Not sure what to do.

Ok, so I've been mentioning how our sweet little boy loves to wake up super early in the morning. 5am. No matter if he slept alot the day before or if he barely slept at all. When he wakes up that early, he's not normally happy. He's yawning minutes after he gets out of bed and he's typically cranky. It eventually goes away and he's happy again, but he's not getting as much sleep as he needs. And yes, he does need more sleep. He has alot going right now (cold, daycare, down to one nap most days) so it's hard to tell what's normally and what's going to be the norm now. I'm sure we will settle into a routine in a few weeks.

It would be better for everyone involved (first and foremost, Carson) if he slept till 6. That extra hour would make a world of difference to him. Now - for those of you who can't tell from my blog, or don't know me in real life, know that Jeff and I are pretty laid back parents. We follow his schedule, we follow his lead and we change our schedules in order to make him happy. We've let him sleep when he's tired, play when he's not, eat when he's hungry, drink when he's thirsty... I don't think I need to go on. And so far, he's been a delight so I honestly believe that whatever we have been doing is working.

A friend of mine offered advice (I have no idea if she did this or not, or just read it, or heard about it...) that I'm seriously considering. She said that if you wake them up (well, just enough so their eyes would move under their eyelids) about an hour before they've been waking up, then you disrupt their sleep pattern and they should start sleeping later. I only take advice when it makes sense to me, and this makes sense. So... do I try it? If it works, it would be so worth it. Or, do I wait a couple weeks and see if he settles into a routine of waking up a bit later himself? I don't want to jinx anything. I'm going to set my alarm (I've been waking up around 4 but watch this be the first day I sleep "in") and see how I feel at the time. I'll keep you posted (like you had to wonder).
This morning at "Breakfast with Santa"



3 comments:

Anonymous said...

I'm sure I've already asked you all of this, so please forgive. I'm just trying to figure out if I can help at all!

(1) When Carson wakes up at 5am, is he hungry? Do you give him a bottle?
(2) What's he like after the bottle? I'm assuming that you still see signs of tiredness?
(3) Have you ever tried putting him back down after his bottle, to see what he does? A *bit* of CIO might work, I dunno?

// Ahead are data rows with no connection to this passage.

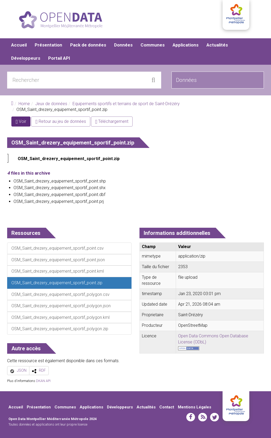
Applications (185, 45)
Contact (166, 407)
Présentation (48, 45)
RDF (42, 370)
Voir (23, 122)
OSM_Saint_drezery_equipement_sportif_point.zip (69, 158)
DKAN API (43, 381)
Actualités (217, 45)
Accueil (19, 45)
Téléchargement (112, 121)
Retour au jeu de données (60, 121)
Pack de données (88, 45)
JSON (21, 370)
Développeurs (25, 58)
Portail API (59, 58)
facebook (190, 417)
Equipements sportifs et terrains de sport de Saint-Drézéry (126, 103)
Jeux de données (51, 103)
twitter (214, 417)
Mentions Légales (194, 407)
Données (123, 45)
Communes (153, 45)
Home (24, 103)
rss (202, 417)
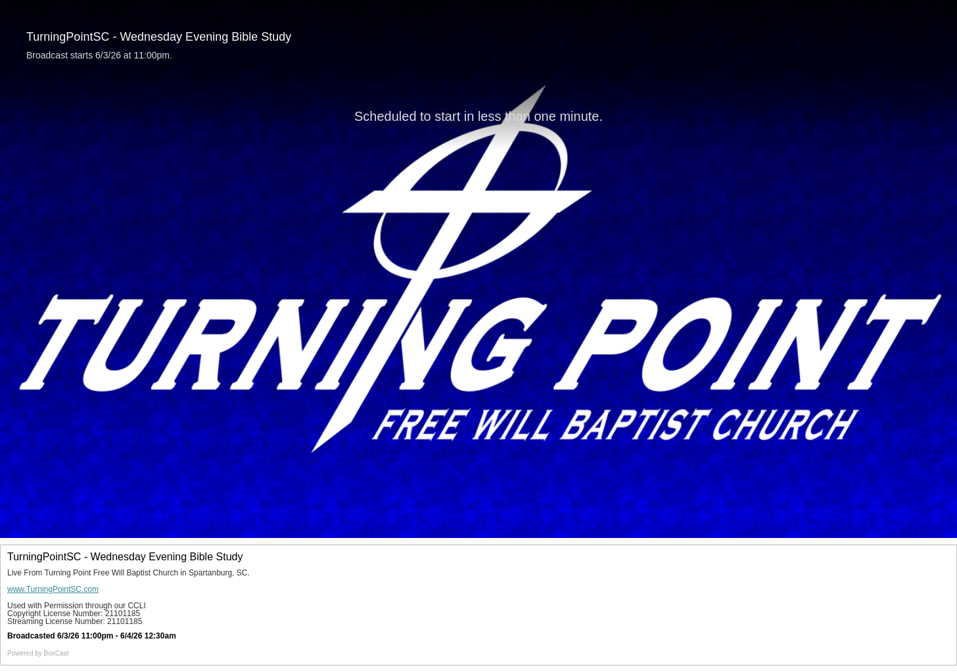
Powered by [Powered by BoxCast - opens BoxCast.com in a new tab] (37, 653)
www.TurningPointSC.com (53, 589)
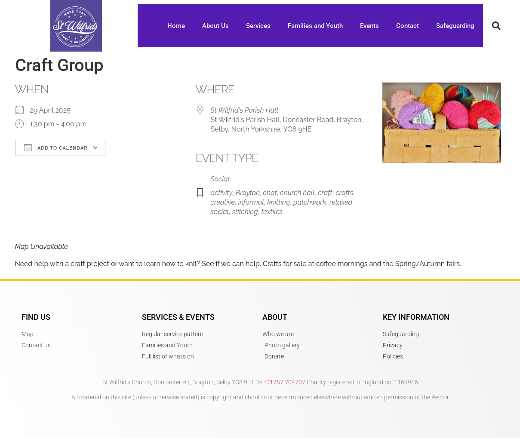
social (220, 212)
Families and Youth (315, 26)
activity (222, 193)
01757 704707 (285, 382)
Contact (407, 26)
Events (369, 26)
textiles (272, 212)
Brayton (248, 193)
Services (258, 26)
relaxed (340, 202)
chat (270, 193)
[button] (496, 25)
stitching (245, 212)
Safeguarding (455, 26)
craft (325, 193)
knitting (278, 202)
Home (176, 26)
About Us (215, 26)
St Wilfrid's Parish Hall (244, 110)
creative (223, 202)
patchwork (309, 202)
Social (220, 179)
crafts (344, 193)
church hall (297, 193)
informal (251, 202)
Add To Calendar (56, 147)
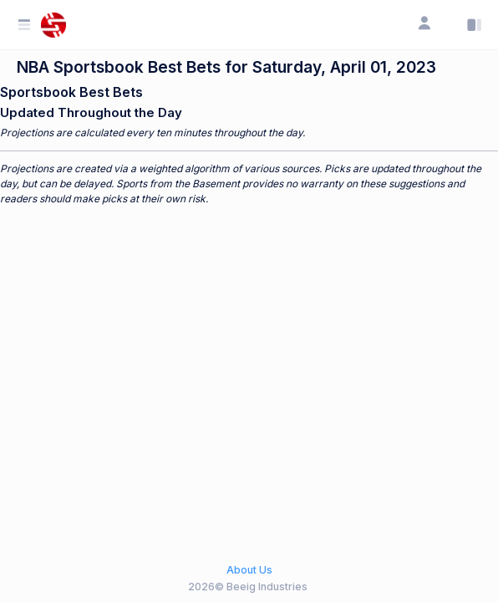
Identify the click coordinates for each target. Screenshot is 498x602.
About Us (249, 570)
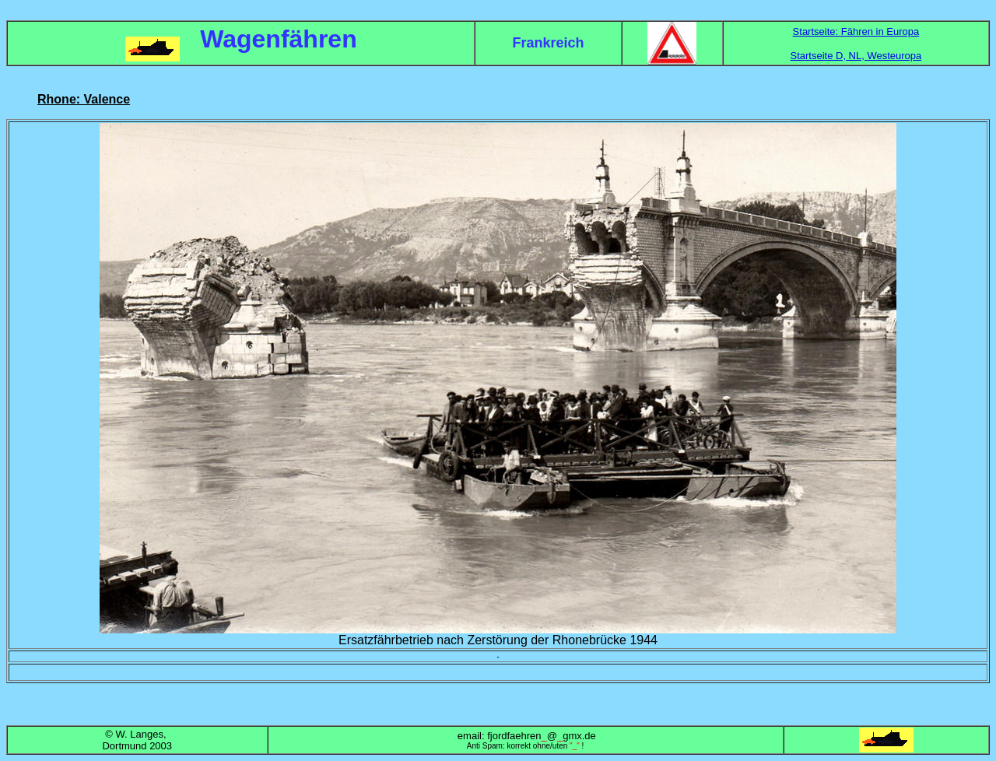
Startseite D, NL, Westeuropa (855, 55)
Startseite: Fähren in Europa (856, 31)
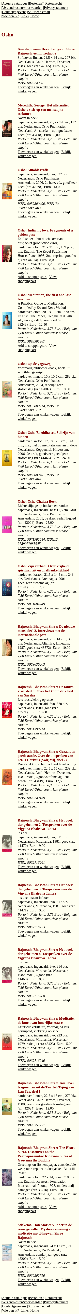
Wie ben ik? (10, 16)
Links (25, 16)
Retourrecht (53, 3)
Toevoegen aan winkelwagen (38, 87)
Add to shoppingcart (32, 277)
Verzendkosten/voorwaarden (22, 8)
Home (34, 16)
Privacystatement (56, 8)
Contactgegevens (14, 12)
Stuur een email (39, 12)
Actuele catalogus (14, 3)
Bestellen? (36, 3)
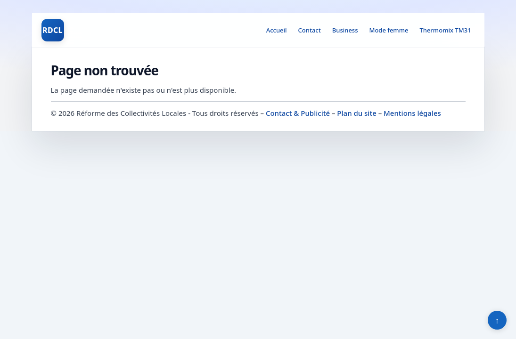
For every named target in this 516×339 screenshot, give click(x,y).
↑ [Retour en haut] (497, 320)
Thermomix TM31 (445, 30)
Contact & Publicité (298, 113)
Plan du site (356, 113)
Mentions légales (412, 113)
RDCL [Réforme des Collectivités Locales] (52, 30)
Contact (309, 30)
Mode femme (388, 30)
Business (345, 30)
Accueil (276, 30)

If I notice that R is rubbing her eyes during her AM bottle, I sometimes bring her under the covers with me (rather than putting her back in the crib). Sometimes, it helps us both get an extra 1/2 hour of badly needed sleep! She seems to like the change in atmosphere. Now, that doesn't always work - but sometimes.:-)

Yes, you're right - there are SO many changes going on in his world right now, so that's part of the complication in figuring things out!

Julie said...

hey christy,
i would try the method your friend recommended. it sounds weird i know, and i've never heard of it before but from what i've learned in my neuroscience courses it would make perfect sense. if you wake him up a bit before, he's still tired so he'll fall back to sleep, then he'll enter deep sleep and won't wake up so early. then only thing is that im not so sure exactly how long before you should do it. i think an hour is a bit too long. i think it should be more like 30 min before so like 4:30 am... a sleep pattern is from 90 min to 120 min and the last 2 stages are deep sleep. Anyways just a thought. I'm sure this is just a phase anyways. xoxo take care

desajair said...

I've read it AND tried it. Kailey got into a bit of a habit once and that was how I broke her out of it. An hour before is the recommended, but even 30 minutes is ok. I do it now too to extend her daytime naps when she gets into the habit of waking up after 45 minutes (regular sleep pattern cycle for a baby)

It works. But you have to do it 3 or 4 days to break a waking habit.